Getting Started

Primary Usage: Docker

The recommended and primary way to run Earth Data Kit (EDK) is via Docker. This approach avoids dependency issues and ensures a consistent environment across platforms.

Quick Start

  1. Clone the repository:

    $ git clone https://github.com/earth-data-kit/earth-data-kit.git
    $ cd earth-data-kit
    
  2. Create your `.env` file:

    Set up your environment variables in a .env file in the root of the repository. See the “Environment Configuration” section below for details on available options.

  3. Initialize the Docker container:

    $ bash init.sh
    

    This will build and start the EDK Docker container with all dependencies pre-installed. Additionally, if you have a requirements.txt file inside the workspace directory, it will be installed automatically inside the container.

  4. Run your Python script inside the container:

    Place your script (e.g., my_script.py) inside the workspace directory. Then run:

    $ bash launcher.sh my_script.py
    

    This will execute your script using Python 3 inside the running EDK container.

  5. (Optional) SSH into the container:

    If you want an interactive shell inside the container, run:

    $ bash exec-edk.sh
    

    This will open a bash shell inside the EDK container, allowing you to run commands interactively.

  6. (Optional) Start a JupyterLab server inside the container:

    If you want to use JupyterLab for interactive development, you can launch a JupyterLab server inside the EDK container by running:

    $ bash start-notebook.sh
    

    This will start a JupyterLab server accessible from your browser. By default, it will be available at http://localhost:8888 on your host machine. You can then open notebooks and interact with your code and data directly within the container environment.

Environment Configuration

Earth Data Kit can be customized via environment variables, which you should define in your .env file. This lets you easily configure settings such as AWS credentials, GDAL options, and other operational parameters.

General Options

  • DATA_DIR (Required): The directory path used for storing and sharing data within the container (e.g., catalog, pre-processed VRTs). Is also used to create any intermediate files.

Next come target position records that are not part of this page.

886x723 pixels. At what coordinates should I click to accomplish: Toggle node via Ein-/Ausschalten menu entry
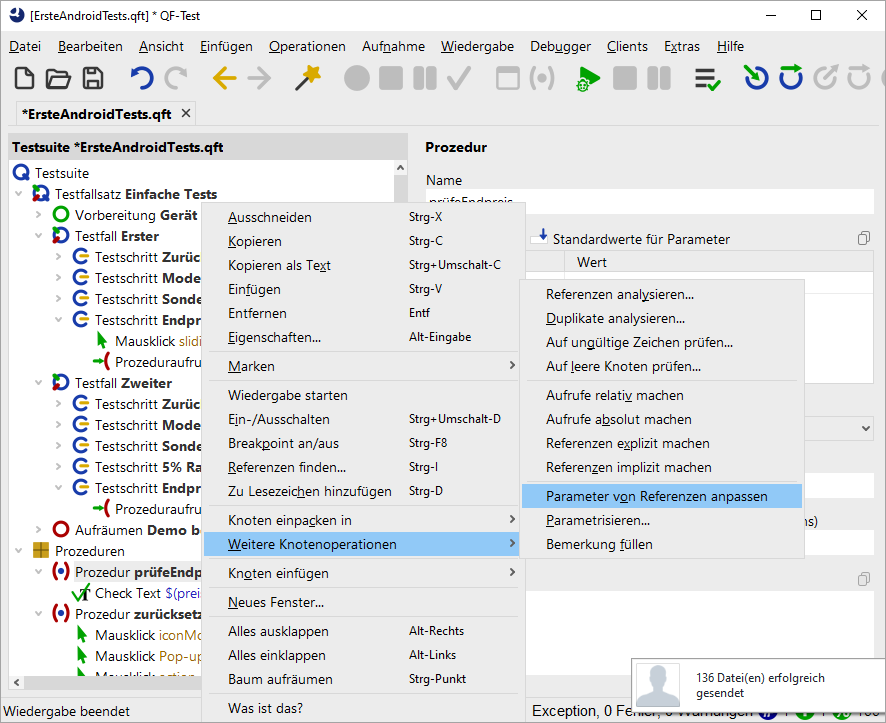[x=279, y=419]
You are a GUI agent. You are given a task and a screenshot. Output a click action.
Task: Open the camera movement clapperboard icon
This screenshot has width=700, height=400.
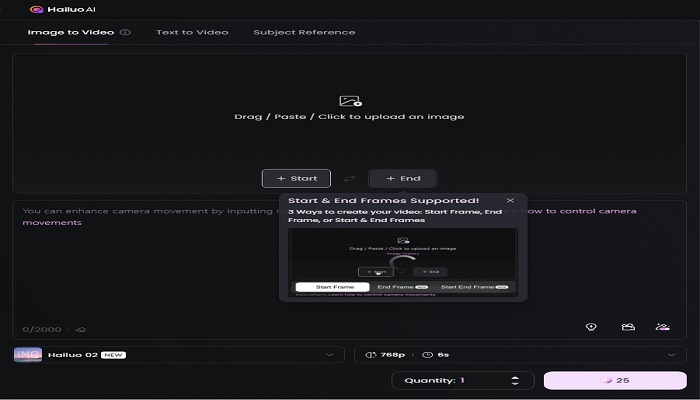tap(628, 327)
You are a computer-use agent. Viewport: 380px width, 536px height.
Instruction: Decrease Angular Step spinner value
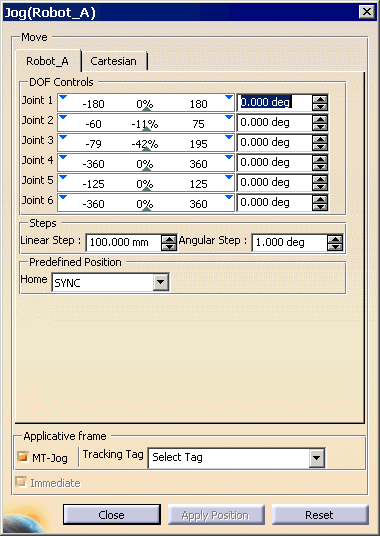[x=335, y=246]
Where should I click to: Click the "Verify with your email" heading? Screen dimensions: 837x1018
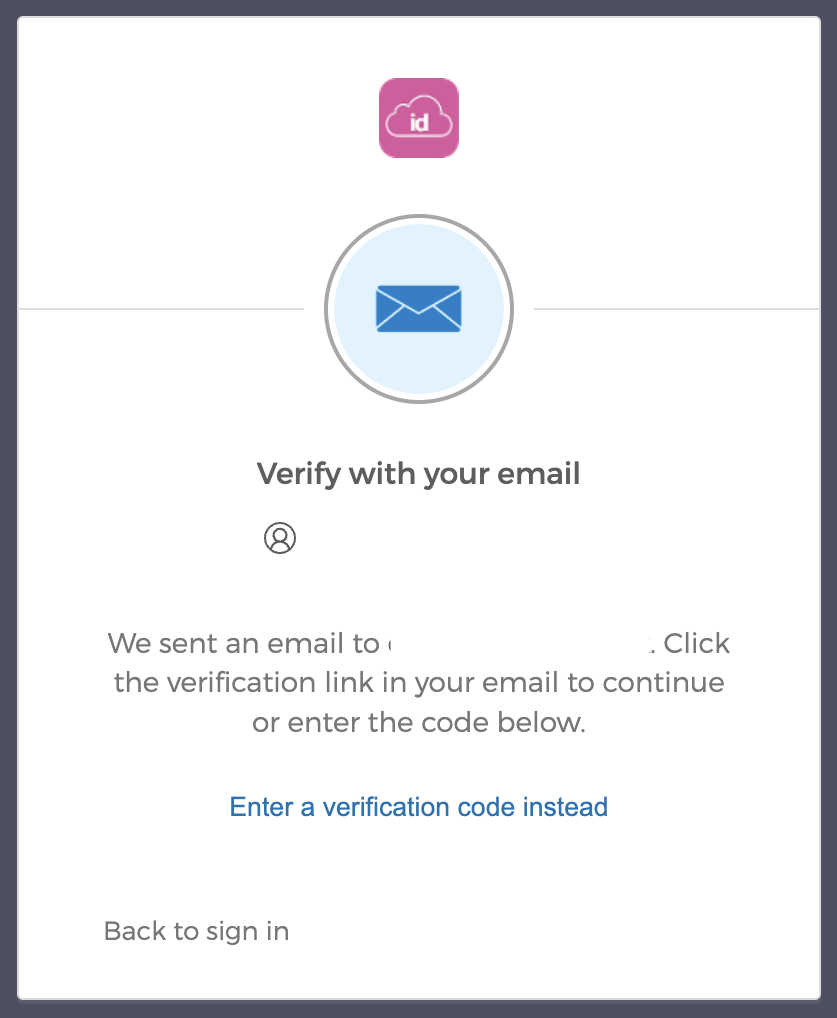pyautogui.click(x=419, y=474)
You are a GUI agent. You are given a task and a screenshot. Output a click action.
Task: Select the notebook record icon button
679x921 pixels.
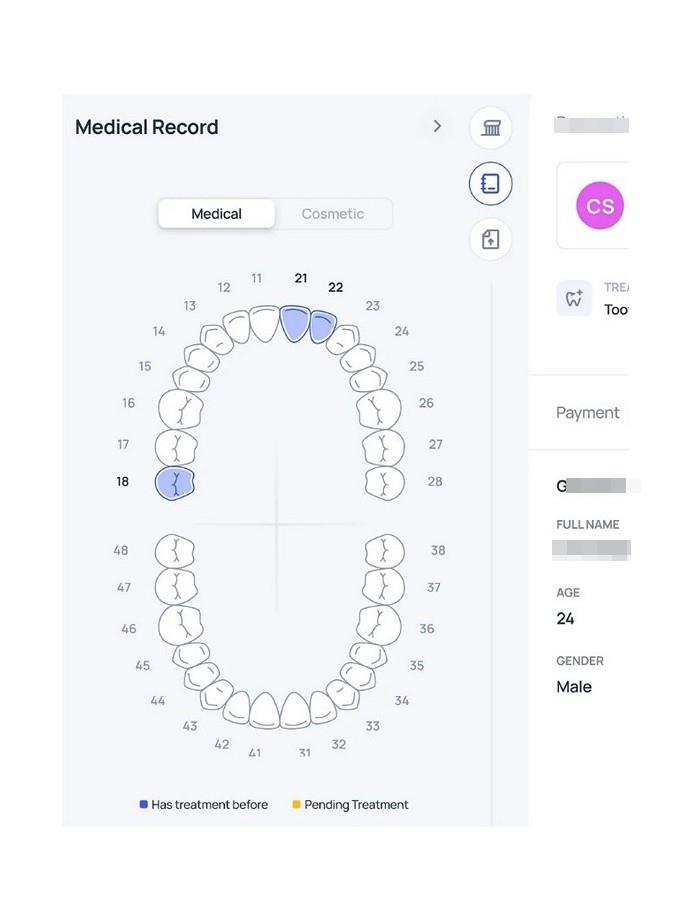[490, 183]
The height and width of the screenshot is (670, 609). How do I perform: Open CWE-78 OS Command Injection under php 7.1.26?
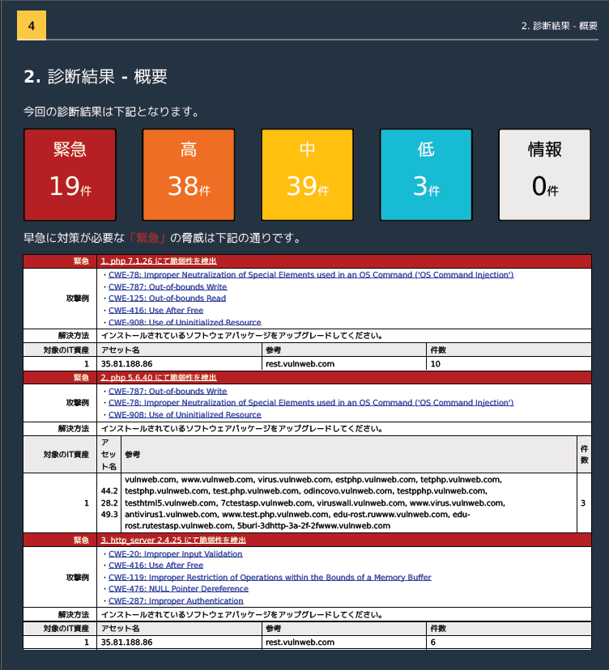(310, 274)
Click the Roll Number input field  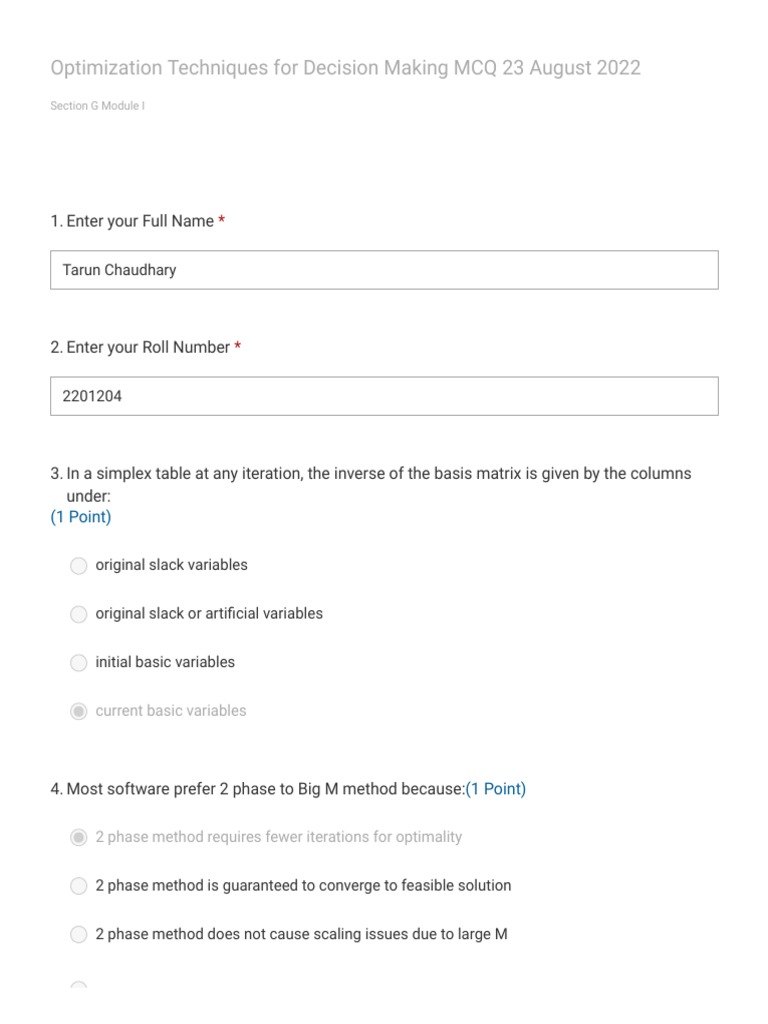(384, 396)
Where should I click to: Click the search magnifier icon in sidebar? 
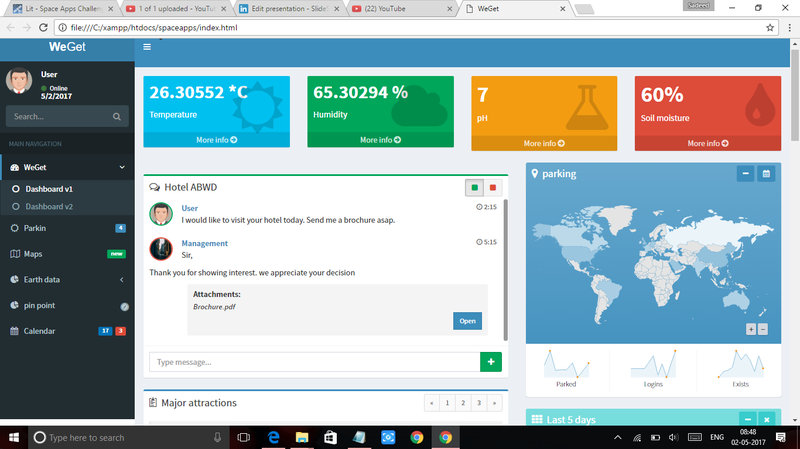(117, 117)
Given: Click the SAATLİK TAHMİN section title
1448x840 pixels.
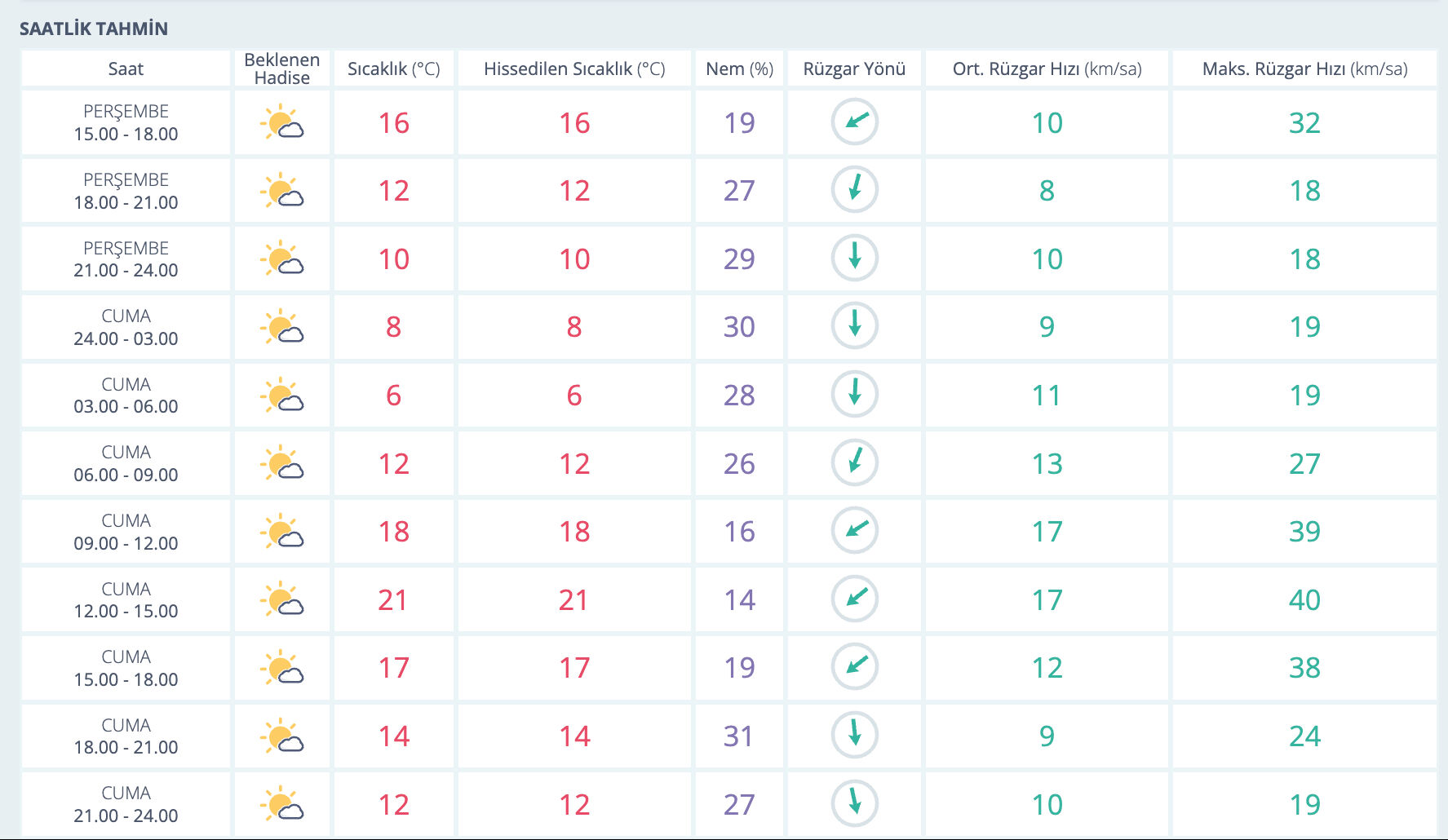Looking at the screenshot, I should tap(94, 29).
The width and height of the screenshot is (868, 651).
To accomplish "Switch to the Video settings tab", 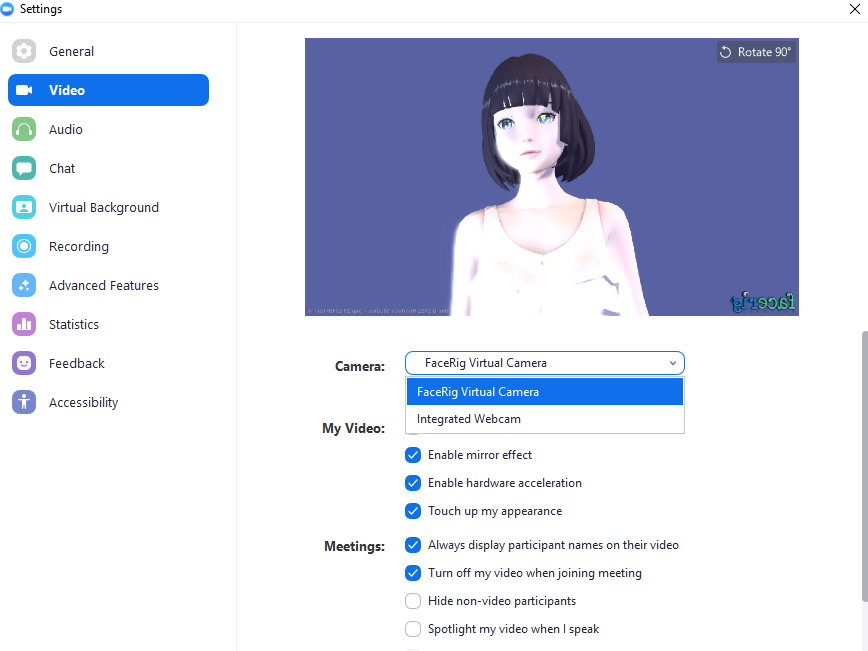I will 108,90.
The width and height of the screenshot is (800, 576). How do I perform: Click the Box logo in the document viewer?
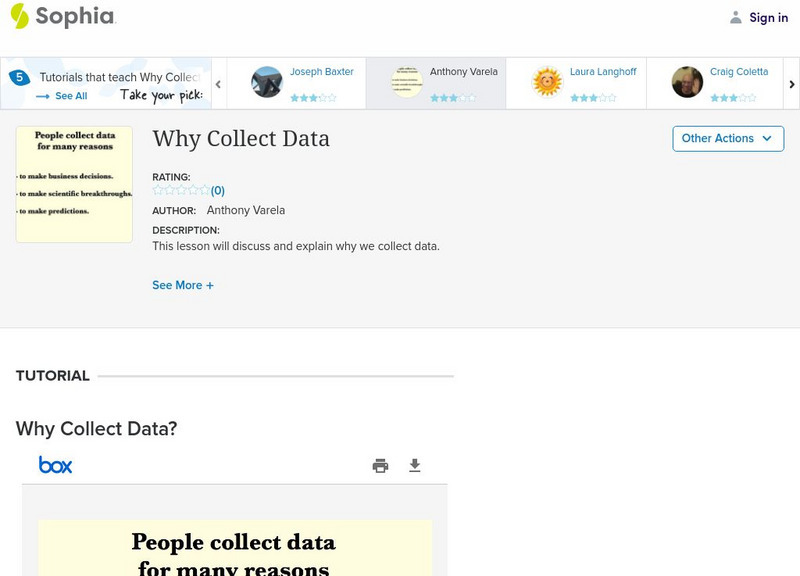click(x=57, y=464)
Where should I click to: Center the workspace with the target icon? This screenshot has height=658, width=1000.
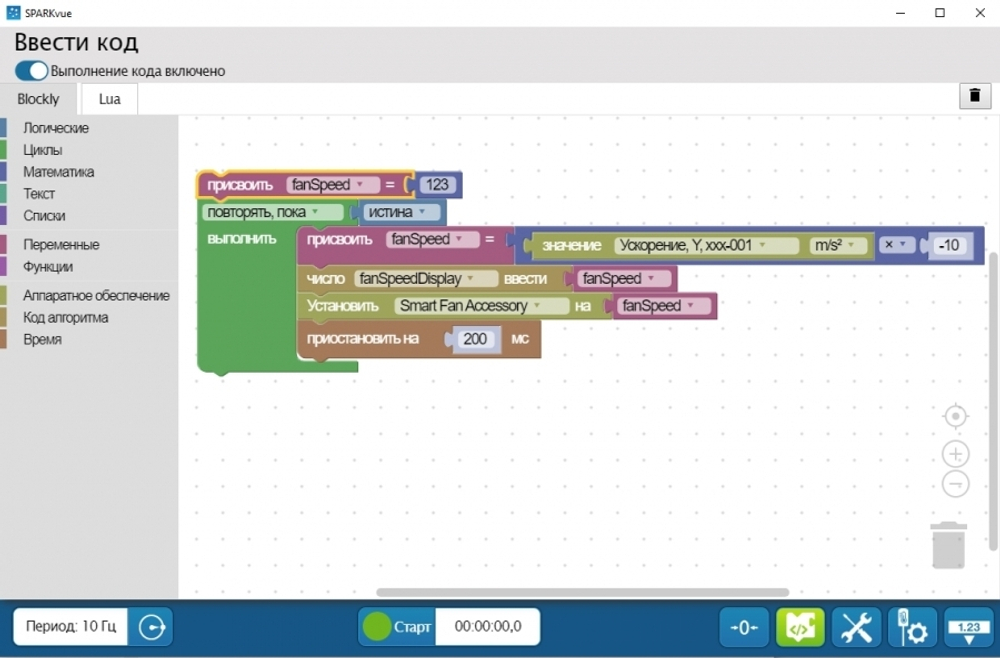click(956, 416)
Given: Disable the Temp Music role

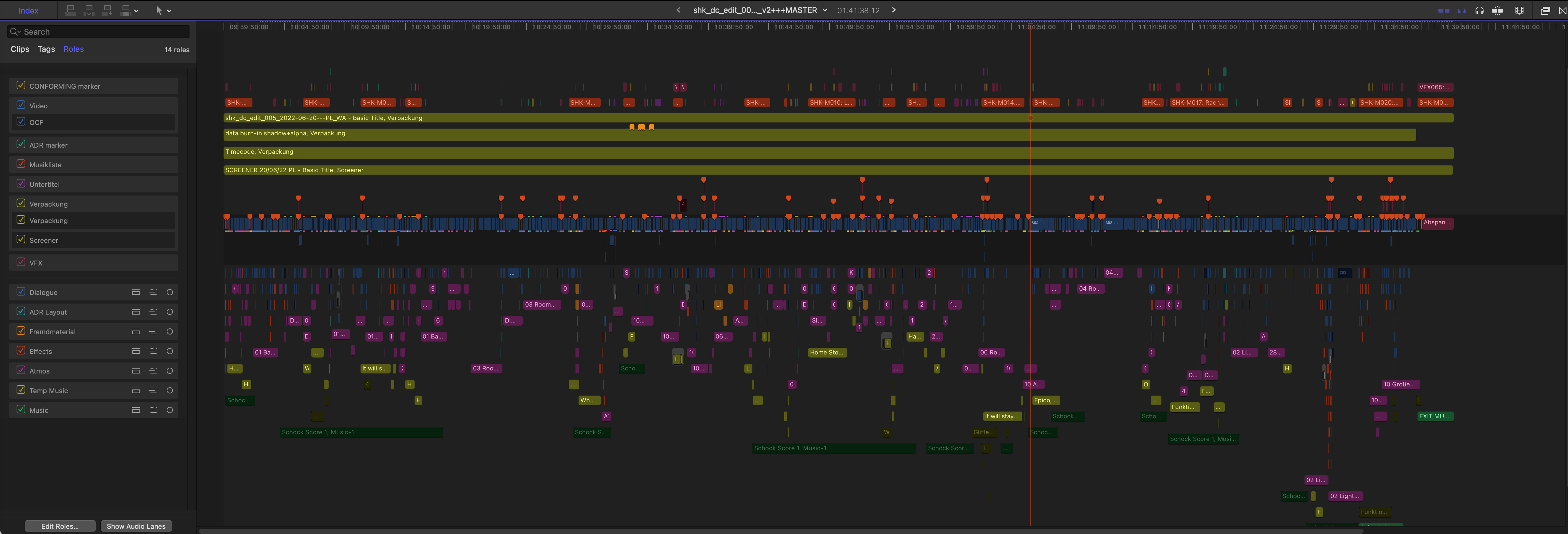Looking at the screenshot, I should click(x=21, y=390).
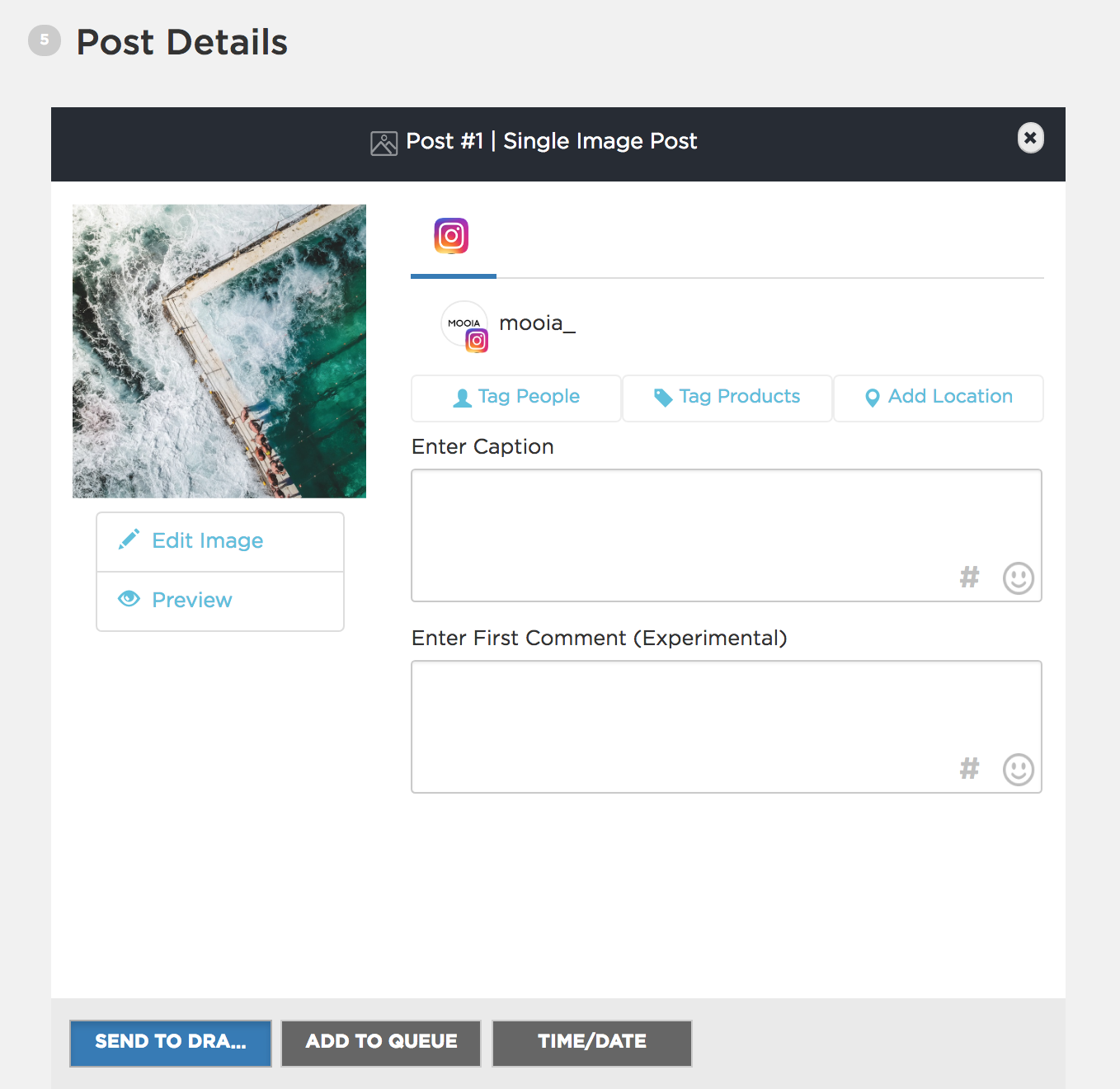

  • WORKSPACE_DIR (Required): The directory path used for storing your scripts, notebooks, etc.

  • EDK_MAX_WORKERS: The maximum number of workers to use for parallel processing. If not set, it will use num_cores - 2 for CPU intensive tasks and (2 * num_cores) - 1 for I/O intensive tasks.

AWS Options

  • AWS_CONFIG_DIR: By default, EDK uses ~/.aws for AWS credentials and config. Set this variable to override the location.

  • AWS_REGION: AWS region where your data is stored (e.g., us-west-2). Use this when accessing S3.

  • AWS_NO_SIGN_REQUEST (YES/NO): If set to YES, this option disables request signing, meaning AWS credentials will be bypassed.

  • AWS_REQUEST_PAYER (requester): Indicates that the requester accepts any charges that may result from the request. Use this when accessing buckets that require payer confirmation.

Google Earth Engine Options

  • GOOGLE_APPLICATION_CREDENTIALS: Specifies the path to the JSON credentials file for authenticating with the Earth Engine API. See the Earth Engine service account guide for more information.

This configuration setup provides flexibility to adapt Earth Data Kit to your specific environment and processing needs.